** begin TASK DATA **

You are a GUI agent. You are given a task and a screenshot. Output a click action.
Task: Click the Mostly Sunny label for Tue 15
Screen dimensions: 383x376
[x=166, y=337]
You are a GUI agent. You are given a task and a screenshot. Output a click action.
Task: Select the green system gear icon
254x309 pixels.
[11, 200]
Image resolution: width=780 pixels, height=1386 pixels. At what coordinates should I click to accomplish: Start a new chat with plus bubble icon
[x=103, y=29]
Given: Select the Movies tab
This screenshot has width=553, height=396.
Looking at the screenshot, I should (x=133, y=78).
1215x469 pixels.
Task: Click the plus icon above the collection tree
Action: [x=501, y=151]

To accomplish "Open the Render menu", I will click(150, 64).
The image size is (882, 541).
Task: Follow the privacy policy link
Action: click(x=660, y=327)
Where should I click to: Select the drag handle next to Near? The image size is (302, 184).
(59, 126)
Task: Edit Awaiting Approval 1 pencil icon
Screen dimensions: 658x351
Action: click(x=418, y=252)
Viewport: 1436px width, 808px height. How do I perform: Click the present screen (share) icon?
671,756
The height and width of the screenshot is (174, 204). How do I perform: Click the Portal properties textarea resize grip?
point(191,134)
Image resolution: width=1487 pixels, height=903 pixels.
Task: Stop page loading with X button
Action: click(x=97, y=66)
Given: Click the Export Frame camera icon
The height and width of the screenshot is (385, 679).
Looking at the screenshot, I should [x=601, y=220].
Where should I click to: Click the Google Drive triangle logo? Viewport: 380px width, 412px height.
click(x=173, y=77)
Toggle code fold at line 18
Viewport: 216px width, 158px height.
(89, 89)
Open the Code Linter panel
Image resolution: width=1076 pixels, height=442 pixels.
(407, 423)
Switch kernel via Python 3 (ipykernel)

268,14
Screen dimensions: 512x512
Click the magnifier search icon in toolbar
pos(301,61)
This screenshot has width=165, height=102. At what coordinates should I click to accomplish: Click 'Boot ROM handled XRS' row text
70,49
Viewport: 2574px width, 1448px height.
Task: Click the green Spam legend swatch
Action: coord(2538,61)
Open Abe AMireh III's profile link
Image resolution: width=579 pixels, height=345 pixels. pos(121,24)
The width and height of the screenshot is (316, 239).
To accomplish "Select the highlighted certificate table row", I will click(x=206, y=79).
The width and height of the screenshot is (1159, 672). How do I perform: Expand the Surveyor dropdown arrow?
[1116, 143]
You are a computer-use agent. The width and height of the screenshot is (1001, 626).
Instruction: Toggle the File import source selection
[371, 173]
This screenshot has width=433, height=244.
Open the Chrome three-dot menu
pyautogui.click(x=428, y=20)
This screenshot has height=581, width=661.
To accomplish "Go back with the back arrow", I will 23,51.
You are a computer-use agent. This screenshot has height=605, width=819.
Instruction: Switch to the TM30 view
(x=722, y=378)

** end TASK DATA **

▸ TO BE DONE: Could you write out everything from the line containing "This screenshot has height=581, width=661." down to the end of the records again, swapping "TM30 view" for "TM30 panel" and changing nothing else?

▸ OUTPUT FOR THIS EXERCISE:
This screenshot has height=581, width=661.
To accomplish "Go back with the back arrow", I will 23,51.
You are a computer-use agent. This screenshot has height=605, width=819.
Instruction: Switch to the TM30 panel
(x=722, y=378)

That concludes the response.